We tend to think of trials as a clinical process — compare A with B and get a clear answer. In reality, growing conditions rarely cooperate. Extension researchers will tell you how often studies are compromised by factors outside their control — a disease that never materializes, or results that vary from one field to the next. Even successful trials often reflect a combination of practices rather than a single, clean winner.

The reality is, farming isn’t a controlled environment. It’s a system full of moving parts, and the goal isn’t to eliminate that variability. It’s to make sense of it.

So, when you’re considering a new piece of equipment, a production change, or a different input, it’s fair to question the results. If conditions aren’t typical, can you trust what you’re seeing? And when time is tight, does it make sense to invest energy in something that won’t pay off this season?

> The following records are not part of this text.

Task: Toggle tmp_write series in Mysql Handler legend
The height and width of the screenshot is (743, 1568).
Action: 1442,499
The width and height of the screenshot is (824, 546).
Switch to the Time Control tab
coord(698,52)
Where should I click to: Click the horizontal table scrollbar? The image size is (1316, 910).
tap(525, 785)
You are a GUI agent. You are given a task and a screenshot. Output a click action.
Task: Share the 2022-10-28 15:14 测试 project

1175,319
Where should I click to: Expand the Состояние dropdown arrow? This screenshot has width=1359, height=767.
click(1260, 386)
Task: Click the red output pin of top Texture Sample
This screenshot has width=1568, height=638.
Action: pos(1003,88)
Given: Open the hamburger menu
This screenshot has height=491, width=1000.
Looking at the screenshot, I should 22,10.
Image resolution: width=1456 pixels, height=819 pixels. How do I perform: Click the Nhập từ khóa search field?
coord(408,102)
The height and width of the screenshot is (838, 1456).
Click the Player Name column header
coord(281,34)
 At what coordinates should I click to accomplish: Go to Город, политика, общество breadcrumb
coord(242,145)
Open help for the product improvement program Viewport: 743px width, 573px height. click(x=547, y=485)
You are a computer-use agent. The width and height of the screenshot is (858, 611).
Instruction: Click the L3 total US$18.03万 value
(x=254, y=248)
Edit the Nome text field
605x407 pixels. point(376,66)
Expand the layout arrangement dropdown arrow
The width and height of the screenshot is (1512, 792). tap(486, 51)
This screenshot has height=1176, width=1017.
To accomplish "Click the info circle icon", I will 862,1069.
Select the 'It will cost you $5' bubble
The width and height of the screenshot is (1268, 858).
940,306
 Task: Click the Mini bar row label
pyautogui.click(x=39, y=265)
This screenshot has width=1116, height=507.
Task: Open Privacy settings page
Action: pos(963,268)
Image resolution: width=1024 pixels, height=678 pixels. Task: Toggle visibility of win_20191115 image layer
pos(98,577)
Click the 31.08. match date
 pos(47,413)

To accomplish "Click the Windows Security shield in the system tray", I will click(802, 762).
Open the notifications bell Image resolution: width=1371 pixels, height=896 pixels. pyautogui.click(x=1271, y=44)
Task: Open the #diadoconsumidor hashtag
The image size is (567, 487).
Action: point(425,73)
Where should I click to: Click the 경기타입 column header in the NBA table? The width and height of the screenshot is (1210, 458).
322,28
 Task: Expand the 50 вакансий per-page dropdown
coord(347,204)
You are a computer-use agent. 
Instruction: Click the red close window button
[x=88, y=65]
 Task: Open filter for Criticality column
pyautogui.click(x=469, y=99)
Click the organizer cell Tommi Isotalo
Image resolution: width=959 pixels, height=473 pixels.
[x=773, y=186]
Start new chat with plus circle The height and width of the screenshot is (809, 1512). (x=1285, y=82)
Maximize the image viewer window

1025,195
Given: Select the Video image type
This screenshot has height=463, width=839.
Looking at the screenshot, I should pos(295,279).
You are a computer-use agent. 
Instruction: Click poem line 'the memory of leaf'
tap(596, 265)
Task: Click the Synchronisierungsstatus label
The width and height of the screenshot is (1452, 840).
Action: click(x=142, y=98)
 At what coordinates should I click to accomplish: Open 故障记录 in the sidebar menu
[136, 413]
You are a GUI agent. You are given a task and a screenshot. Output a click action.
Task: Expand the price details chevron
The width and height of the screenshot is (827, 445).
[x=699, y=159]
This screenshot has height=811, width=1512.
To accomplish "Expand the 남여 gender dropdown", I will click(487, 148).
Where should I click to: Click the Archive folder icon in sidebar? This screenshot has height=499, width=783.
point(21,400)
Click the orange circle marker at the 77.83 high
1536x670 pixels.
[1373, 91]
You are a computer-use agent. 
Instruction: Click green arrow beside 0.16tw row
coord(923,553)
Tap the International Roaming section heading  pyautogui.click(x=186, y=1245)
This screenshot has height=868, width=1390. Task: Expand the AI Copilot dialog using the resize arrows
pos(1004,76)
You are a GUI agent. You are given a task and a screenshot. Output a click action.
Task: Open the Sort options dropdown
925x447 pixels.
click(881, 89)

But that’s the wrong expectation.

Trials aren’t about getting perfect answers in a single season. They’re about reducing uncertainty over time.

That’s one reason I wanted to profile Nature’s Reward’s Mark Mason for American Vegetable Grower. His operation is built around ongoing trialing — not to prove a point in a single pass, but to learn, adjust, and make better decisions year after year.

equipment field trial at Nature's Reward

Running trials in production fields helps separate promising ideas from tools that
won’t hold up at scale.
Photo: Nature’s Reward

Because on a farm, decisions are rarely made under ideal conditions. The value of a trial isn’t that it delivers certainty. It’s that it helps you make better decisions — even when conditions are far from ideal.